» **Directions for this task**
Rewrite the data below, substituting "toggle button" for "grid icon" and changing nothing else.

» **Dataset excerpts**
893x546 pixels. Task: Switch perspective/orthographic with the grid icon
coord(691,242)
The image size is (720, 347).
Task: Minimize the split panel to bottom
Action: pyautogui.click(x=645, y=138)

» **The answer**
893x546 pixels. Task: Switch perspective/orthographic with the toggle button
coord(691,242)
The image size is (720, 347).
Task: Minimize the split panel to bottom
Action: pyautogui.click(x=645, y=138)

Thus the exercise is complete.